Monitoring lapangan menjadi langkah strategis untuk memastikan pelayanan publik di sektor pendidikan berlangsung secara optimal dan akuntabel.
Berdasarkan dokumentasi kegiatan, Kadisdik Jatim juga terlihat melakukan pengecekan langsung terhadap sistem informasi yang menampilkan data dan proses seleksi SPMB secara real time.
Langkah ini dilakukan guna memastikan seluruh mekanisme berjalan sesuai regulasi yang telah ditetapkan oleh pemerintah daerah.
“Peninjauan ini dilakukan untuk memastikan pelaksanaan Sistem Penerimaan Murid Baru (SPMB) berjalan optimal, tertib, transparan, dan sesuai ketentuan. Monitoring secara langsung diharapkan mampu mendukung layanan pendidikan yang adil serta memberikan kemudahan akses bagi masyarakat,” demikian pesan yang disampaikan dalam kegiatan tersebut.
Selain meninjau sistem, Kadisdik Jatim juga berdialog dengan panitia pelaksana serta masyarakat yang hadir di lokasi. Interaksi ini bertujuan untuk menyerap masukan dan mengetahui secara langsung berbagai kendala yang mungkin dihadapi selama proses pendaftaran berlangsung.
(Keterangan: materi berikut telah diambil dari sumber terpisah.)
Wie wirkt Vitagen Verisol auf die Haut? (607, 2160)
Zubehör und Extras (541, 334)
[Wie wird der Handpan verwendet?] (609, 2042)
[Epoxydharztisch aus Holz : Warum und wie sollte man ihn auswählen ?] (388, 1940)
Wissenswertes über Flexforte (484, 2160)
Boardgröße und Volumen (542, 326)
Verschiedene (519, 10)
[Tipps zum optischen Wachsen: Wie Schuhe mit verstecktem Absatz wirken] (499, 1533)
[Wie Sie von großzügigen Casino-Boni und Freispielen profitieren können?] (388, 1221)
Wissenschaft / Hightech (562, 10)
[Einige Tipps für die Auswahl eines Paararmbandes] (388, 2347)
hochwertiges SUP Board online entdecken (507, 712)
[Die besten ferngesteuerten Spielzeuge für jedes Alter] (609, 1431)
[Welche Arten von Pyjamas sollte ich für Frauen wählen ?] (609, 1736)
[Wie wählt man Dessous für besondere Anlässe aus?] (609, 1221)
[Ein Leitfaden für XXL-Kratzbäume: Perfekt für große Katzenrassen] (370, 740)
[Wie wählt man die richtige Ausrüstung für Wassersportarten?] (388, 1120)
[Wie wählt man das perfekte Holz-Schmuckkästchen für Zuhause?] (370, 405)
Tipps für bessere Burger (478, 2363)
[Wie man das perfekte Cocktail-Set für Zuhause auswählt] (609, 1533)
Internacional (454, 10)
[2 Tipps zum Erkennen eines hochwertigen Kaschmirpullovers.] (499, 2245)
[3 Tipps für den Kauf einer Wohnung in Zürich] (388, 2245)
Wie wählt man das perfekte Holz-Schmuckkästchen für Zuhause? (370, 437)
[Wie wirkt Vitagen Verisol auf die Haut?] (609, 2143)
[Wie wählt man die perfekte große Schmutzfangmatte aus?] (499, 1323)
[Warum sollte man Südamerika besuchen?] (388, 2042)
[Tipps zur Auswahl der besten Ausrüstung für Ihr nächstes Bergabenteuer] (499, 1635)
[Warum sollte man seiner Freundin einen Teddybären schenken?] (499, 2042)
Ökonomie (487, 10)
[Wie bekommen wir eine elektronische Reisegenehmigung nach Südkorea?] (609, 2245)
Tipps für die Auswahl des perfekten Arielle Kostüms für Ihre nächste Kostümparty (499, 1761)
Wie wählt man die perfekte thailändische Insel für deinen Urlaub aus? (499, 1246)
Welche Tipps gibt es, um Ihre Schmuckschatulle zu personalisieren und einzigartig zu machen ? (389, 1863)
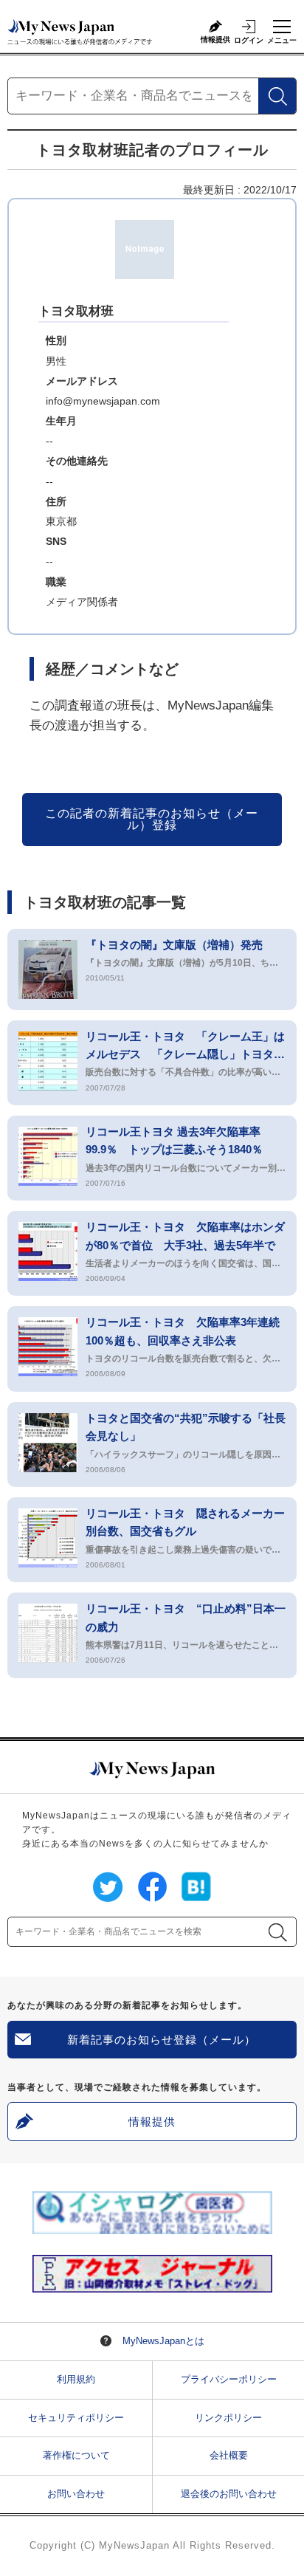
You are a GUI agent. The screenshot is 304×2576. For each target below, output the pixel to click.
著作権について (76, 2455)
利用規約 (76, 2379)
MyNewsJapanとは (163, 2340)
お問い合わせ (76, 2493)
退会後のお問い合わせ (229, 2493)
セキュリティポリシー (76, 2417)
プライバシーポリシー (229, 2379)
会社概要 (229, 2455)
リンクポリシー (228, 2417)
Dengan demikian, perbaikan dan penyempurnaan layanan dapat dilakukan secara cepat dan tepat.
SMAN 2 Surabaya menjadi salah satu sekolah yang mendapat perhatian dalam pelaksanaan SPMB karena tingginya minat masyarakat untuk melanjutkan pendidikan di sekolah tersebut.
Oleh karena itu, kesiapan sarana, prasarana, dan sumber daya manusia menjadi faktor penting dalam mendukung kelancaran proses penerimaan murid baru.
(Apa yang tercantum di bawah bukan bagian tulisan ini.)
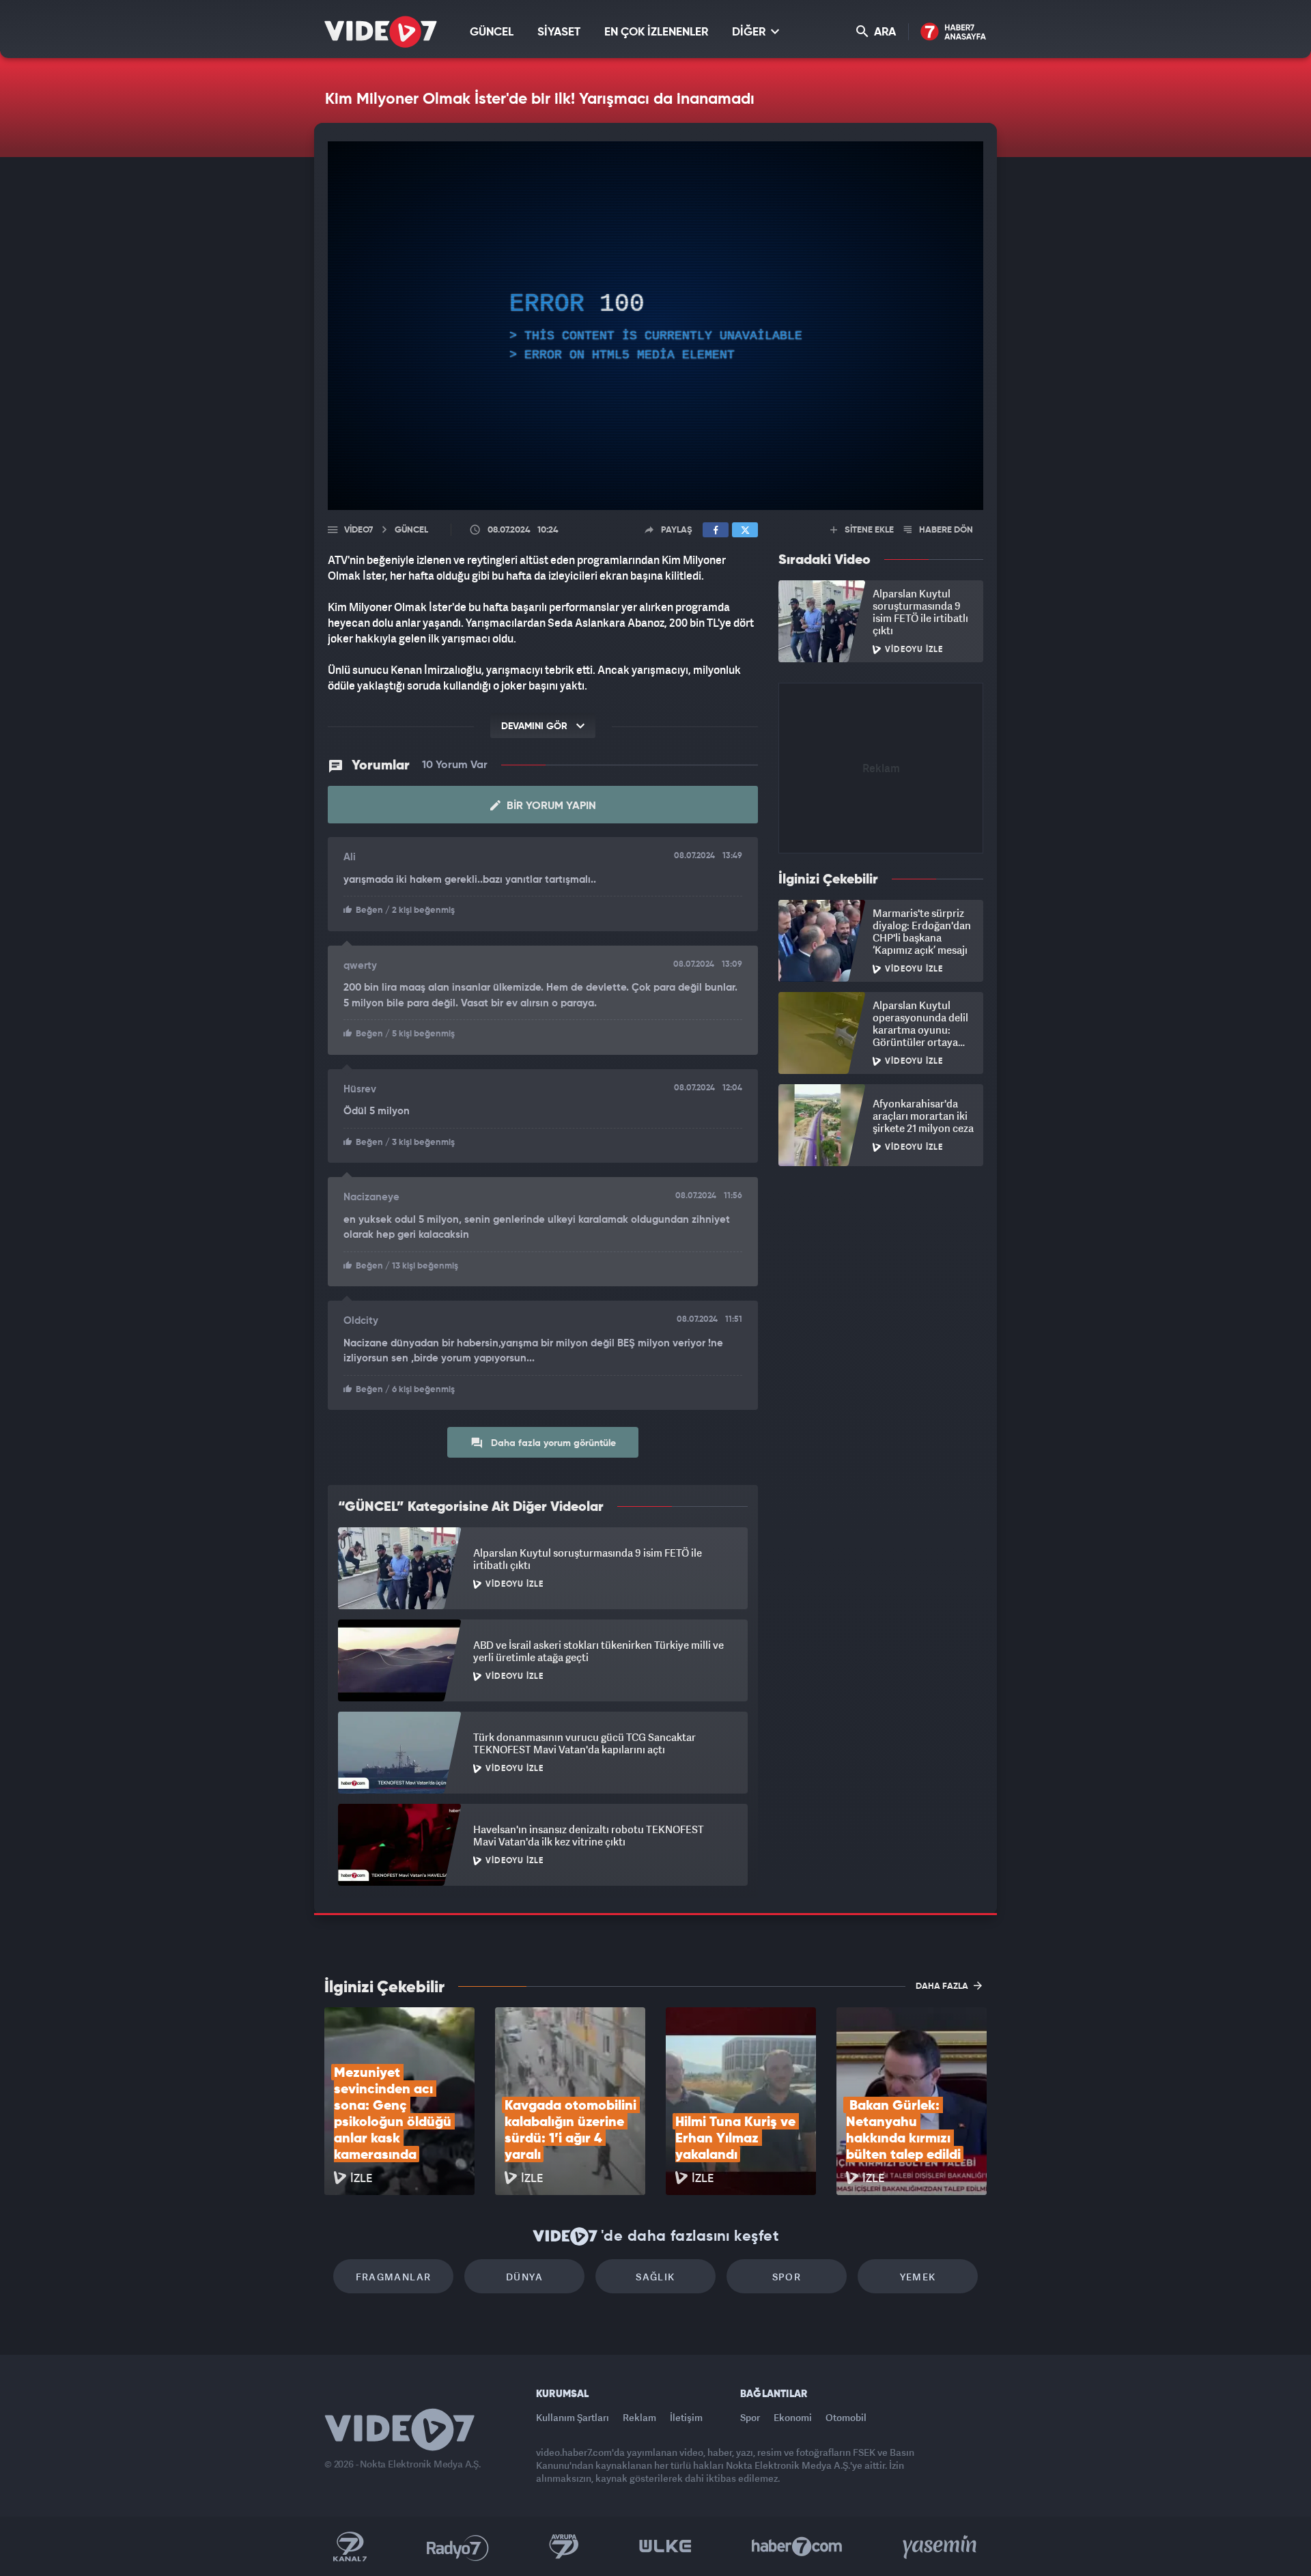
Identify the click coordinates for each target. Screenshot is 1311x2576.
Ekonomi (793, 2417)
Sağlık (655, 2276)
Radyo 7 (458, 2547)
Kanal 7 (350, 2547)
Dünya (524, 2276)
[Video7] (380, 32)
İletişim (686, 2417)
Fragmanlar (394, 2276)
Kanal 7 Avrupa (564, 2547)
Dinas Pendidikan Provinsi Jawa Timur menegaskan komitmennya untuk terus mengawal pelaksanaan SPMB 2026 agar berlangsung secara objektif, transparan, dan berkeadilan.
Pengawasan langsung di berbagai sekolah diharapkan mampu meningkatkan kepercayaan masyarakat terhadap sistem penerimaan murid baru yang diterapkan.
Melalui monitoring dan evaluasi yang berkelanjutan, Pemerintah Provinsi Jawa Timur berharap pelaksanaan SPMB dapat memberikan kesempatan yang setara bagi seluruh calon murid untuk memperoleh akses pendidikan berkualitas, sekaligus mendukung terwujudnya layanan pendidikan yang profesional, modern, dan berorientasi pada kebutuhan masyarakat.